Nur Busse, Bahnen, Taxis, Polizei- und Rettungsfahrzeuge dürfen weiterfahren. Alle anderen Fahrzeuge brauchen eine Sonderfahrerlaubnis. Deshalb wird das damals von Gerd Walter Bethge geleitete Ordnungsamt von 6000 Anträgen auf eine berufsbedingte Ausnahmefahrerlaubnis überflutet. Am Ende werden 2000 Ausnahmegenehmigungen erteilt. „Die Leute stehen bis auf die Straße. Unser größtes Problem ist der Egoismus einiger Leute. Das ist teilweise Psychoterror. Die Leute machen Druck, um eine Ausnahmegenehmigung zu erhalten. Manche drohen uns mit Regressforderungen“, berichtet Bethge in der Lokalpresse.
Smog-Alarm in Mülheim legt Industrie und Betriebe lahm
„Smog-Alarm legt die Industrie lahm!“ und „Die Busse sind übervoll!“ lauten lokale Schlagzeilen dieser Tage. Die Friedrich-Wilhelms-Hütte, die Mannesmann Röhrenwerke und die Mülheimer Lederfabriken müssen zeitweise ihre Produktion einstellen. Nicht nur beim Ordnungsamt, bei der Polizei und bei der Feuerwehr, sondern auch in der Lokalredaktion klingeln Bürger an und wollen wissen, wann und wie sie wo zur Arbeit fahren können.
Der Leiter der städtischen Verkehrsbetriebe, Werner Foerster-Baldenius, setzt an den Smog-Tagen vier zusätzliche Straßenbahnen und neun zusätzliche Busse ein, um „den erheblichen Zuwachs an Fahrgästen“ bewältigen zu können. Außerdem werden Busse und Bahnen durch den Wegfall des Schülerverkehrs entlastet. Denn Schülerinnen und Schüler bekommen zwischenzeitlich smogfrei. Dennoch kommt es im Öffentlichen Personennahverkehr, wie die Lokalpresse berichtet „zu Verspätungen von bis zu 20 Minuten, weil viele Fahrgäste ihre Billetts beim Fahrer kaufen“.
Styrum, Unterdümpten und Speldorf – smogbelastete Sperrzonen

Beschwerden über zu hohe Fahrkartenpreise weist Betriebsleiter Foerster-Baldenius mit der Feststellung zurück: „Wären sie früher öfter mit Bussen und Bahnen gefahren, wären die Fahrkarten heute billiger!“ 100 Autofahrer werden an den Smog-Tagen an den Kontrollstellen aufgehalten. 50 von ihnen sind so uneinsichtig, dass sie mit einem Bußgeld von 80 D-Mark und einem Punkt im Flensburger Register der Verkehrssünder zur Vernunft gebracht werden müssen.

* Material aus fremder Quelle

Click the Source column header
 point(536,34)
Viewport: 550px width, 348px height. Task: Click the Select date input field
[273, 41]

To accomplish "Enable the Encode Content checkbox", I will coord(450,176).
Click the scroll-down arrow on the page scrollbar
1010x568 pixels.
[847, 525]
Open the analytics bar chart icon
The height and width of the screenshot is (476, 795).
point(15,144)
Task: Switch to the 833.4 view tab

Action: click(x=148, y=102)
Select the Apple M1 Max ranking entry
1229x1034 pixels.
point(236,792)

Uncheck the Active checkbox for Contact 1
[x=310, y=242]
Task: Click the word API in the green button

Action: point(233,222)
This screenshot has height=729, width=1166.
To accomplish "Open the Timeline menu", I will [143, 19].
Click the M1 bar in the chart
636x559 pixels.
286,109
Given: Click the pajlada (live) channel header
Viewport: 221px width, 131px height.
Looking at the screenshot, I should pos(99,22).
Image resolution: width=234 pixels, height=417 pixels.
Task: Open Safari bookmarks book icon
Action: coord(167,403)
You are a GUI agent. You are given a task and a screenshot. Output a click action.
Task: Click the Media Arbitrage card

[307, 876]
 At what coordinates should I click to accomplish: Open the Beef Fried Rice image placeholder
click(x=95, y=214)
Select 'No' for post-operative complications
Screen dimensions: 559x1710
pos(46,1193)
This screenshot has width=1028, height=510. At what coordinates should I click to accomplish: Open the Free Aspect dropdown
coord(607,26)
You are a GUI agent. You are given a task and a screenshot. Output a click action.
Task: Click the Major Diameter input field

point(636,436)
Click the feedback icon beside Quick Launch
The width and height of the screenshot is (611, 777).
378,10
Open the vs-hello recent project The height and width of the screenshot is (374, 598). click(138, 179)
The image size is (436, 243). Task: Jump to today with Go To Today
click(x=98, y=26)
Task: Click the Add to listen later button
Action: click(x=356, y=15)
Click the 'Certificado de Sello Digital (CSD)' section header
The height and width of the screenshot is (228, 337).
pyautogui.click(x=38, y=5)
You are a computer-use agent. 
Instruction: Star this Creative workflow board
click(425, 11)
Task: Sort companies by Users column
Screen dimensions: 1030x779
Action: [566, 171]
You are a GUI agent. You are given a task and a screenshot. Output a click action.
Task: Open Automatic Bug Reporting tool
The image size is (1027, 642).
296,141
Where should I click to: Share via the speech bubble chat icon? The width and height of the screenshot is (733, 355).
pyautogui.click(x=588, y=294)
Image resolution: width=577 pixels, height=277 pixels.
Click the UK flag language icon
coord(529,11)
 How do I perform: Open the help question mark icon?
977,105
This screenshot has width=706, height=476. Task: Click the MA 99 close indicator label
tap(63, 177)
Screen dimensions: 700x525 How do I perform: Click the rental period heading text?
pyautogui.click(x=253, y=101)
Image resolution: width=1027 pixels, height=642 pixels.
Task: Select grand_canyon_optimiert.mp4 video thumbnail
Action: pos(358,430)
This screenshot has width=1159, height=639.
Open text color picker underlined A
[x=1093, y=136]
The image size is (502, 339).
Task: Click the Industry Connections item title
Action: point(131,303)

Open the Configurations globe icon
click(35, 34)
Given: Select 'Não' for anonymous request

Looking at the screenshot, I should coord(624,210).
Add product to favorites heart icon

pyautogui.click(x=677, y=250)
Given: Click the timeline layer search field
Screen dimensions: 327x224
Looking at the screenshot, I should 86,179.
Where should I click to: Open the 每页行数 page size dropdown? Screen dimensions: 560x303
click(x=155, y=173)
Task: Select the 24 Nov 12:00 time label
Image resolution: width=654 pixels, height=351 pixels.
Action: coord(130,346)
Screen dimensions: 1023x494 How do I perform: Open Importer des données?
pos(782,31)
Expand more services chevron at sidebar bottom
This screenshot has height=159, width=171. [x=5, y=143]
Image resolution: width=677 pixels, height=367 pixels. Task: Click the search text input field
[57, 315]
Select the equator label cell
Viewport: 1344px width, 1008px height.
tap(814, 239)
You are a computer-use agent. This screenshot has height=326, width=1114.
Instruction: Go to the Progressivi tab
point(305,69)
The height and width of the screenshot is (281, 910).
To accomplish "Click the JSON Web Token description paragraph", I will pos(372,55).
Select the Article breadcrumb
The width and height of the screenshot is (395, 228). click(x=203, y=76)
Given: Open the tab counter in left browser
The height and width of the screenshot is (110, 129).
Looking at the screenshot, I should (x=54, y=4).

Die meisten Autofahrer machen an den Kontrollstellen Halt und steigen auf Busse und Bahnen um, um die besonders smogbelasteten Sperrzonen, etwa in Styrum, in Unterdümpten, im nördlichen Speldorf und im erweiterten Innenstadtbereich passieren zu können. Nur einmal durchbricht ein erzürnter LKW-Fahrer eine Kontrollschranke.
Wütende Autofahrer und hilfsbereite Mülheimer

Am Straßenrand geparkte Autos und autofreie Straßen prägen das Bild. Die Stadt richtet stadtweit 3000 zusätzliche Stellplätze ein, damit Autofahrer am Rande der Sperrzonen parken und mit Bus und Bahn weiterfahren können.
Einige der Kontrollposten werden in diesen winterlichen Smog-Tagen aber nicht nur von wütenden Autofahrern beschimpft. Ihnen reichen Anwohner Kaffee, Tee und Würstchen zur Stärkung. Am 21. Januar wird der Smog-Alarm wieder aufgehoben. Denn ein Tiefdruckgebiet, das jetzt für Glatteis und Hochwasser sorgt, bläst die Smog-Wolke über der Ruhr weg.